Toutefois la députée mauve avoue être « déchirée entre sa conviction profonde » pour le respect de la vie et devant la « souffrance » d’une enfant enceinte à douze ans à qui on obligerait de garder le bébé, ainsi que devant la souffrance des femmes violées. « Je suis honnête de dire que si j’avais une fille de onze ans dans cette situation, je ne suis pas sûre que j’aurais le courage de lui dire de garder cet enfant. D’autre part, quand le drame arrive chez des enfants et des adolescentes c’est souvent tardivement qu’on apprend la grossesse. Souvent au quatrième mois et qu’est-ce que je fais dans ce cas-là ? C’est une vie, c’est une personne humaine qui est déjà là. Je n’aurais pas le courage de mettre fin à la vie de cet être humain. Peut-être que c’est l’influence de ma conviction religieuse qui dictera ma décision », a-t-elle poursuivi.

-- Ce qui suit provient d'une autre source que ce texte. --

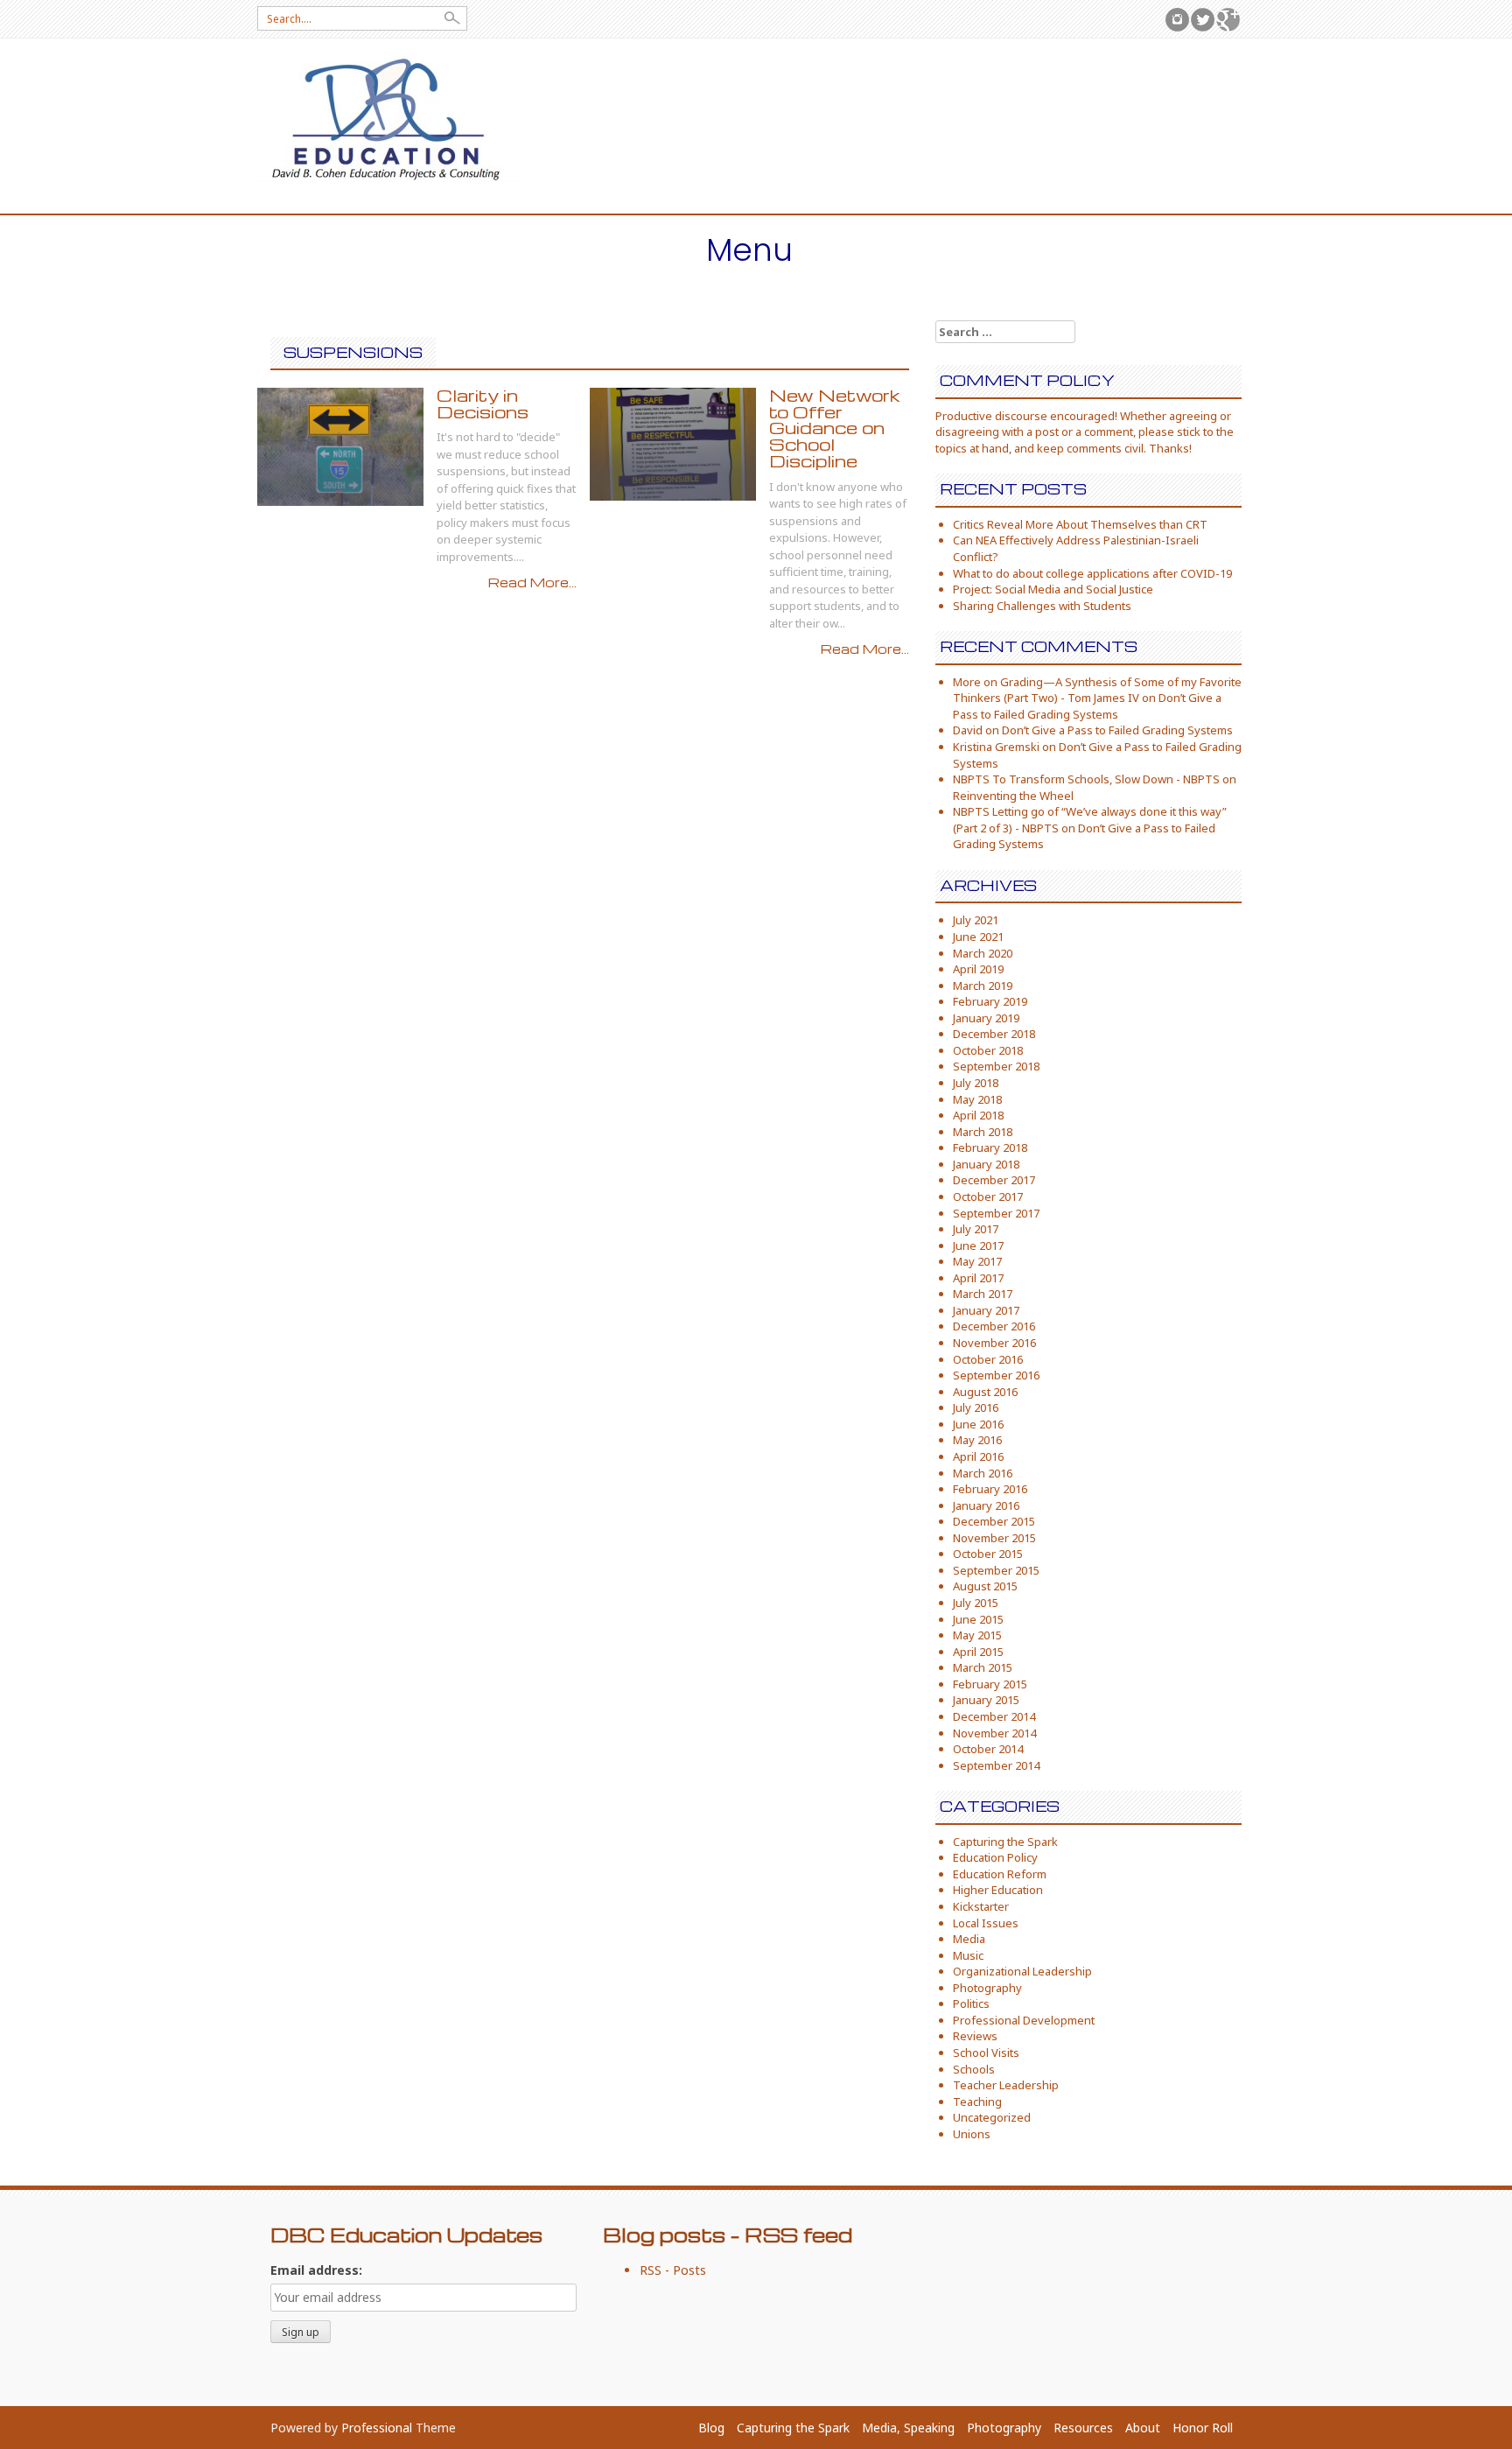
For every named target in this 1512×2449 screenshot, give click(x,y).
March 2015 (982, 1667)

On relève cet appel pressant de la députée mauve en direction des autorités pour des mesures à prendre de toute urgence afin de diminuer les grossesses parmi les jeunes. Elle ne croit pas que l’avortement soit la réponse à ce problème car selon elle la majorité des 24 000 cas enregistrés dans les hôpitaux durant ces dix dernières années à la suite de complications dues aux avortements clandestins tombent dans les quatre catégories citées dans le projet de loi. La députée affirme que l’enseignement d’une éducation sexuelle « digne de ce nom » peut responsabiliser les jeunes et demande aussi à ce que les méthodes de contraception leur soient beaucoup plus accessibles.